Gene Targeting Reveals a Crucial Role forMTG8 in the Gut

, &
Pages 5658-5666 | Received 07 Feb 2001, Accepted 23 May 2001, Published online: 28 Mar 2023
 

Abstract

The MTG8 (ETO) locus is involved in a reciprocal exchange with runx1 in the t(8;21) of acute myeloid leukemia. It is a member of a small gene family encoding transcriptional regulators that interact with corepressors and histone deacetylase. However, the physiologic cellular processes controlled byMTG8 are not known. In order to gain an insight into the latter, we have generated mutant mice with an insertional inactivation at the locus, which disrupts transcription of exon 2. The postnatal viability of homozygous mutants was greatly reduced.

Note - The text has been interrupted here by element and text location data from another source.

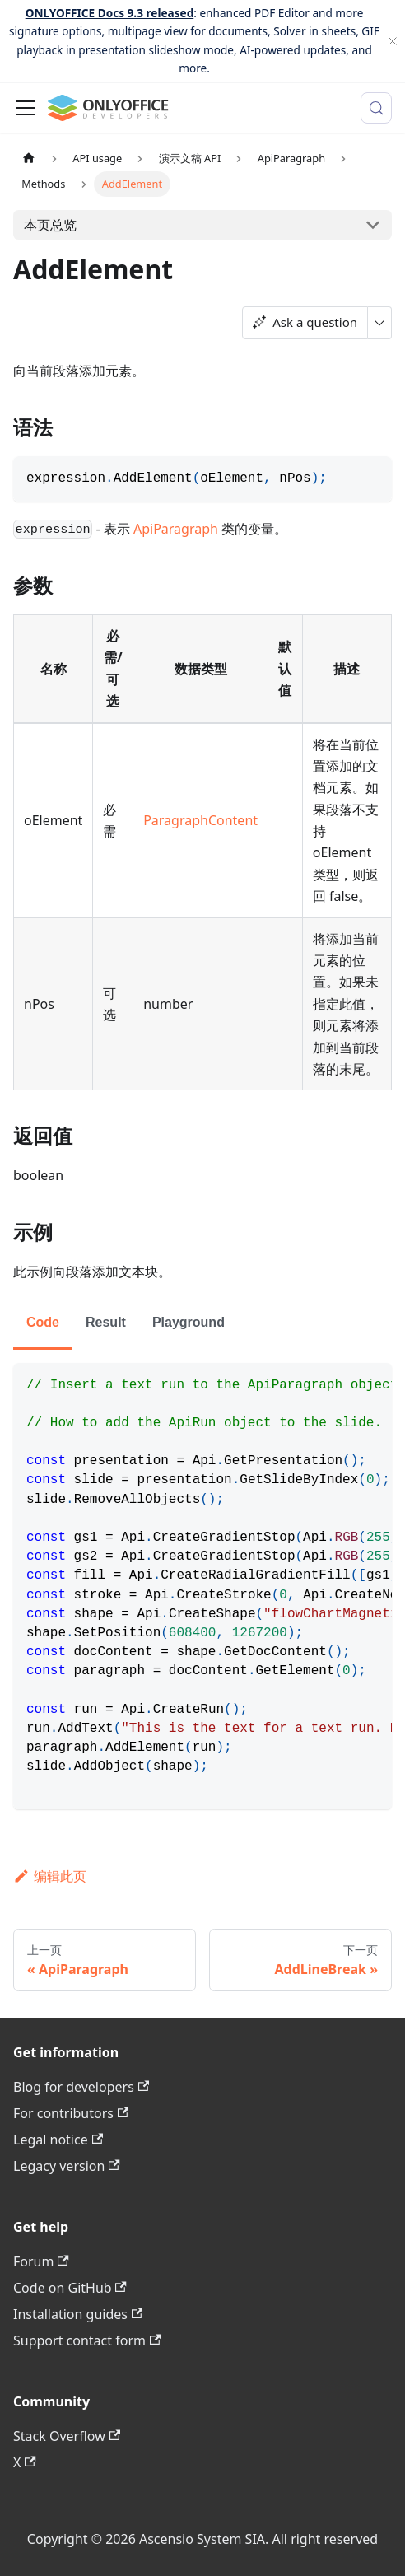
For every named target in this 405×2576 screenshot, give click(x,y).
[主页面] (28, 158)
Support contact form (87, 2340)
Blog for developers (81, 2087)
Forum (41, 2261)
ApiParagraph (175, 529)
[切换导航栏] (25, 108)
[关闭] (392, 41)
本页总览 (50, 225)
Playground (188, 1322)
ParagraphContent (200, 820)
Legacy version (66, 2166)
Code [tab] (42, 1322)
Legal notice (58, 2139)
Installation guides (77, 2314)
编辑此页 (49, 1876)
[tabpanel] (202, 1586)
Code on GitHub (70, 2288)
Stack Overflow (66, 2436)
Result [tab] (106, 1322)
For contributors (70, 2113)
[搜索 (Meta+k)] (376, 108)
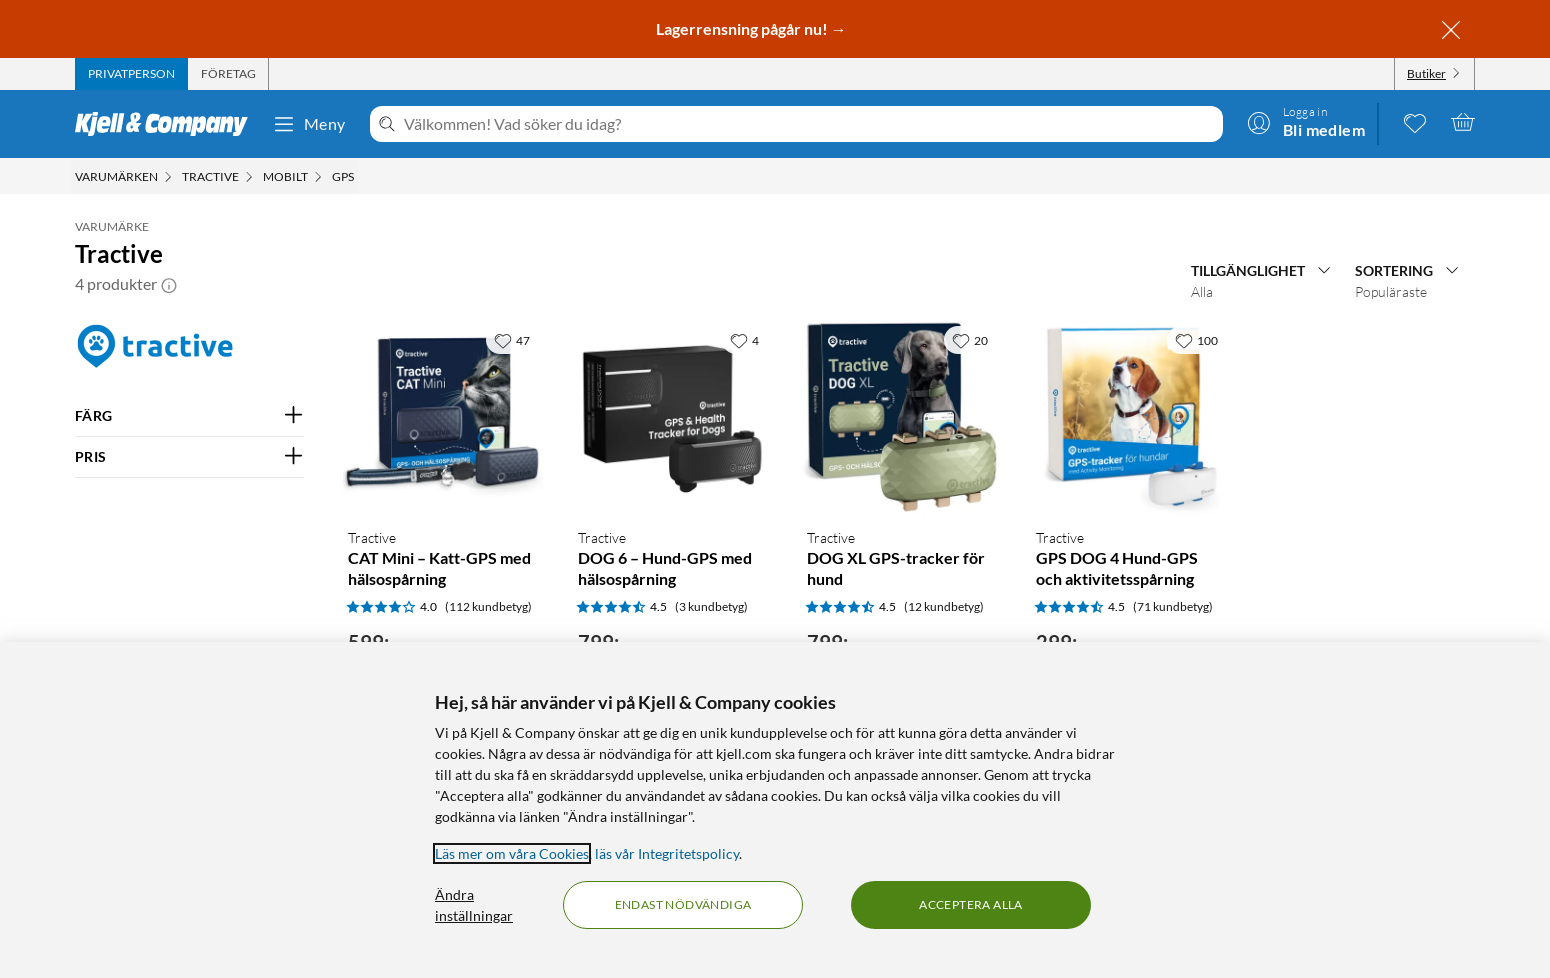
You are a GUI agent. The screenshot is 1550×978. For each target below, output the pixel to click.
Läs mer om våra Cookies (512, 853)
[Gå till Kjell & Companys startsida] (167, 124)
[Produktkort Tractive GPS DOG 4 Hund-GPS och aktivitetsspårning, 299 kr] (1130, 416)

In approximately 25% the midgut was missing, whereas practically all pups surviving past the first 2 days showed severe growth impairment, which was likely due to a gross disruption of the gut architecture. The latter phenotype could be traced back to late embryonic development. No difference in gut cell differentiation or proliferation was found compared to wild-type littermates. Levels of factors known to be involved in gut morphogenesis were also unchanged. MTG8 is expressed in the outermost layers of the developing gut from at least E9.5. Thus, MTG8 plays a novel, essential role in the gastrointestinal system.

ACKNOWLEDGMENTS

We are particularly grateful to Terence Rabbitts for constant encouragement and strategic advice. We also thank Vania Cilli for help in the isolation of mouse MTG8 genomic clones, Dallas Swallow for the gift of the anti-human sucrase-isomaltase monoclonal antibody, Andy Copp and Patrizia Ferretti for comments, and the staff of the Royal Veterinary College, London, England, for expert mouse husbandry.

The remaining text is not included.